## Task directions
Within the records that follow, restate exactly the lines from the line with "Click the Orlando Magic logo icon" down to the line with "Task: Open the area chart sidebar icon", including both. Omit the pictures.
** Opening Supplied data block **
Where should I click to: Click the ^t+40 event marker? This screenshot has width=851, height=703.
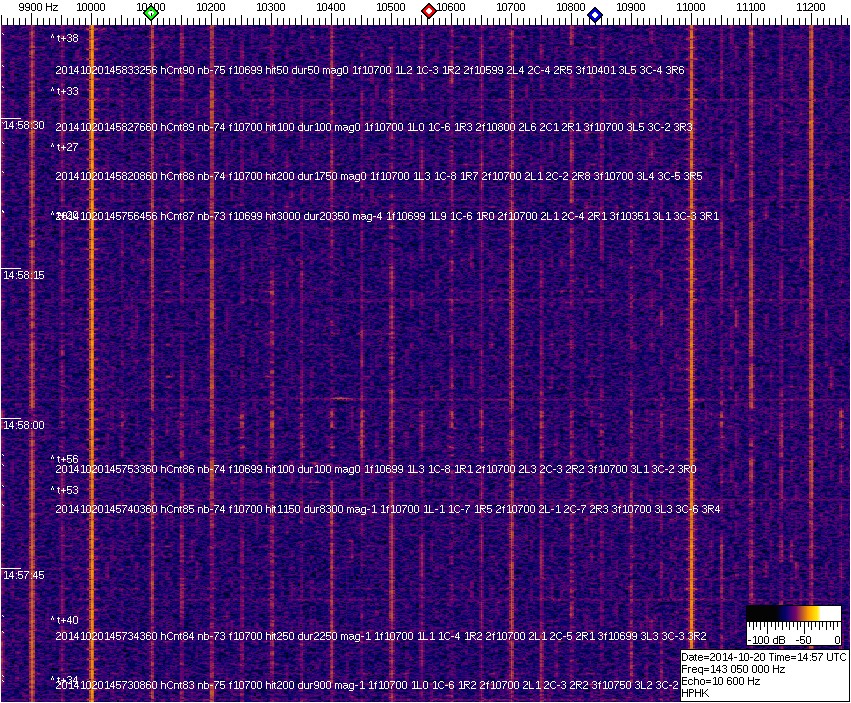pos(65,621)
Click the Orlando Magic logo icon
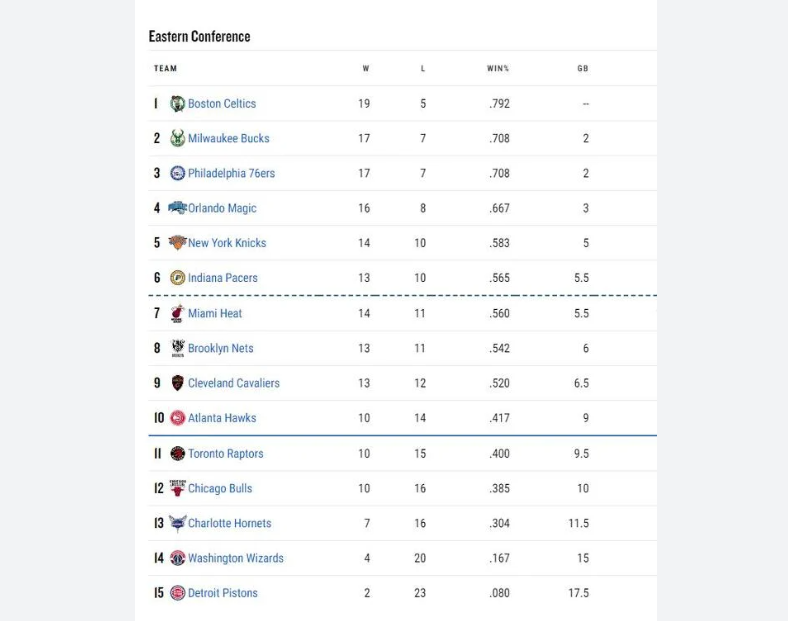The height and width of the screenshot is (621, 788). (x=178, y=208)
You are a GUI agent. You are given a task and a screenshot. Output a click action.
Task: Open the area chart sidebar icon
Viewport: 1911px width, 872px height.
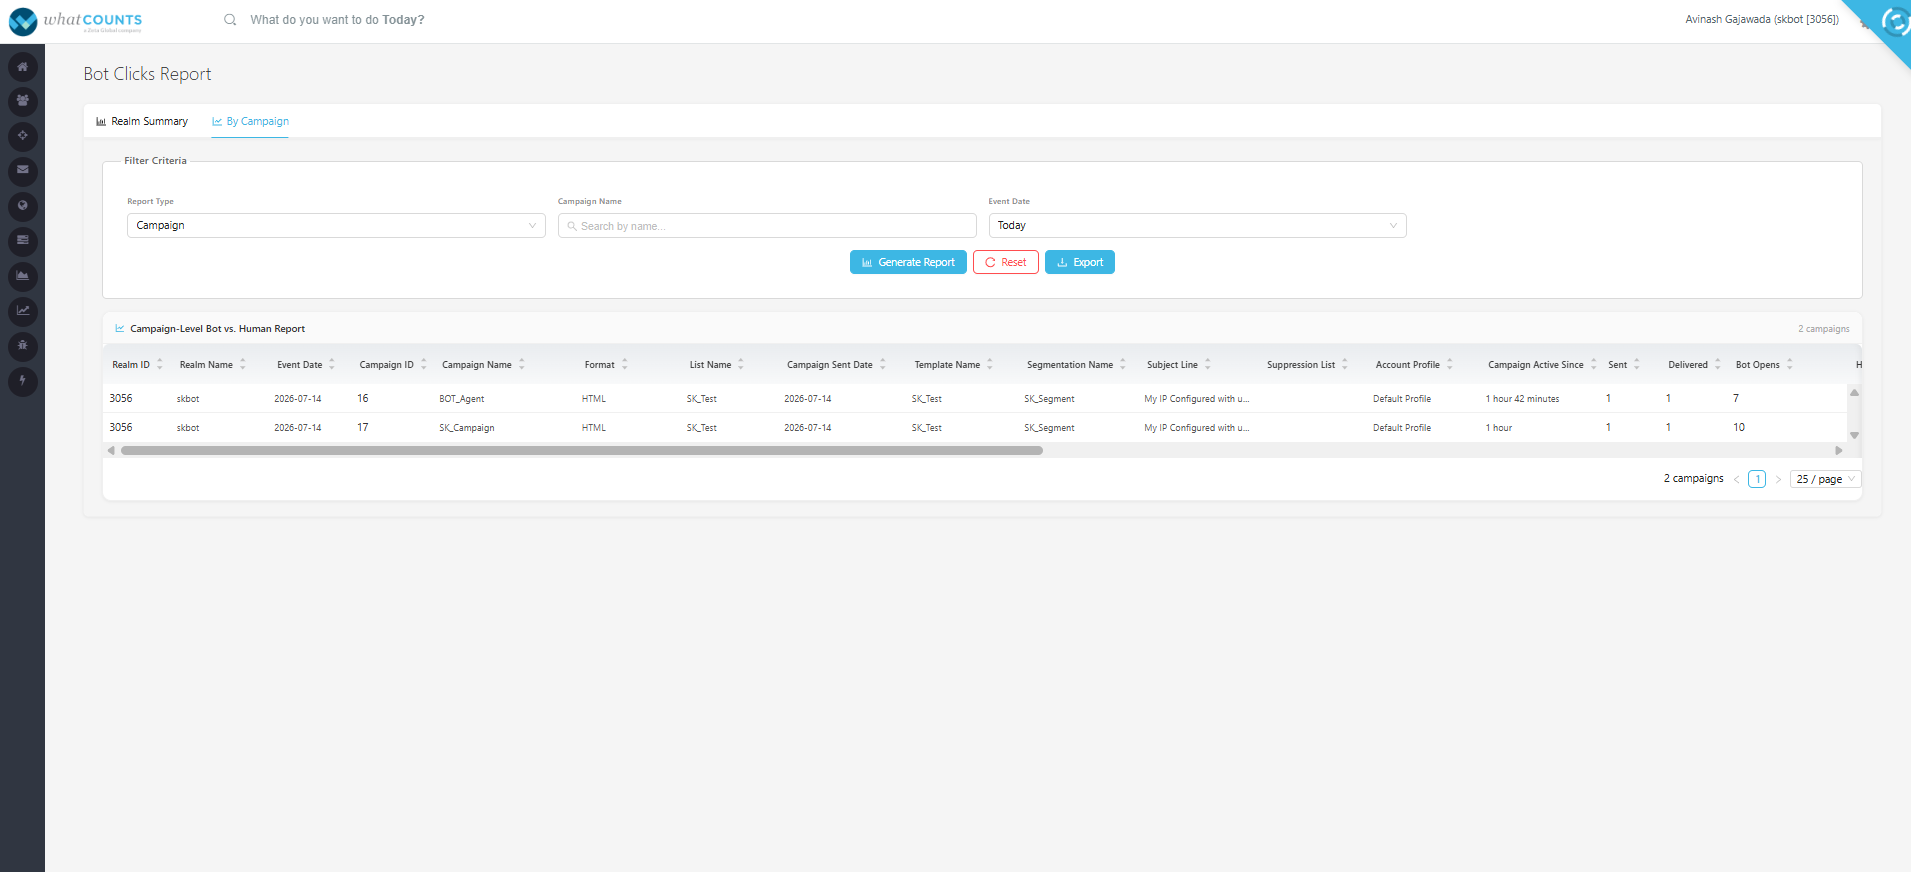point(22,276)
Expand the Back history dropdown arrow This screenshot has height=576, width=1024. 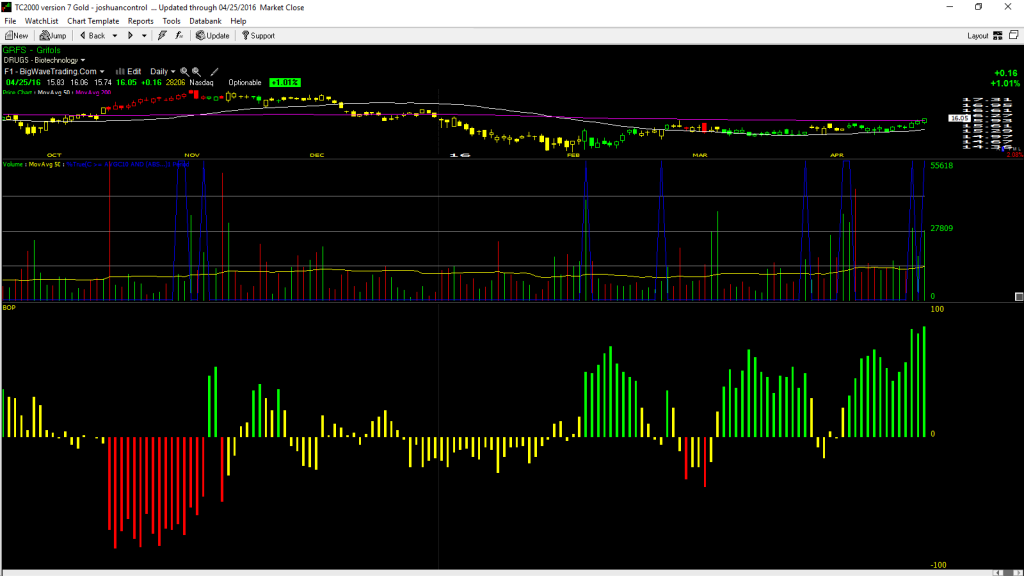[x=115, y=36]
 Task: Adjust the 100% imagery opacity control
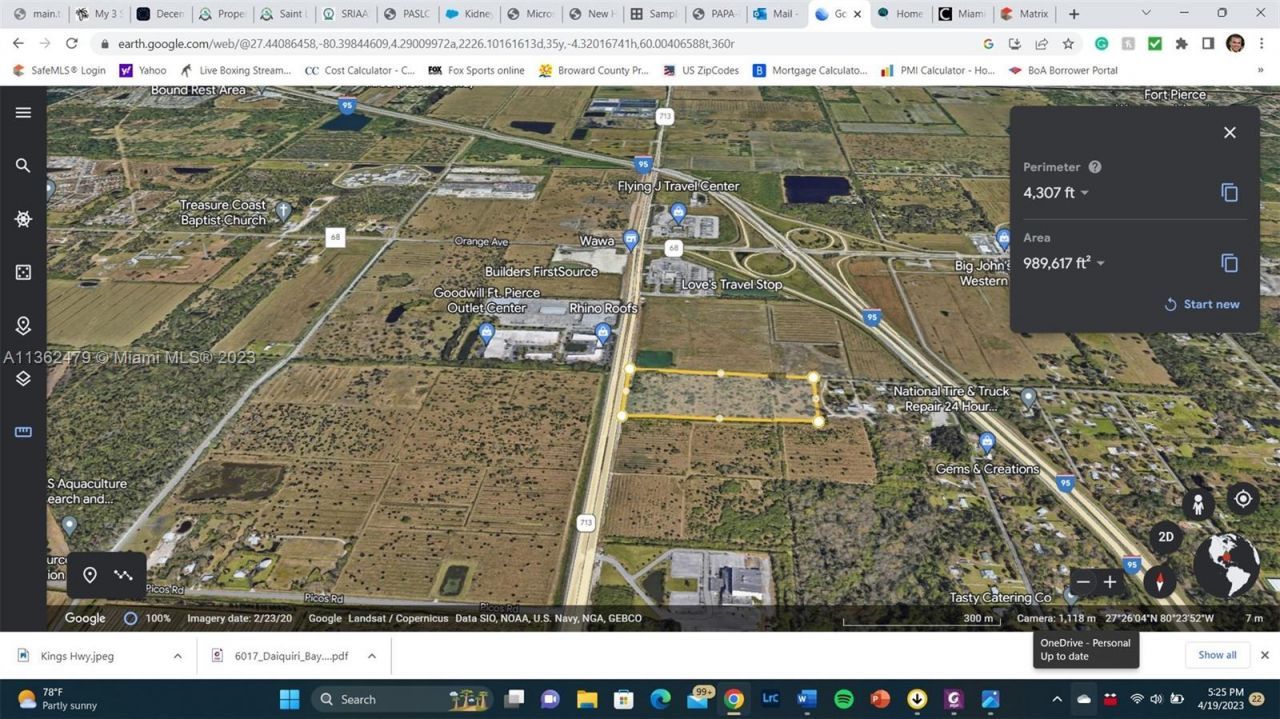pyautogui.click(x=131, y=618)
** Closing Supplied data block **
## Output of the exercise
Click the Orlando Magic logo icon
The height and width of the screenshot is (621, 788). (x=178, y=208)
You are a GUI agent. You are given a task and a screenshot. Output a click action.
Task: Open the area chart sidebar icon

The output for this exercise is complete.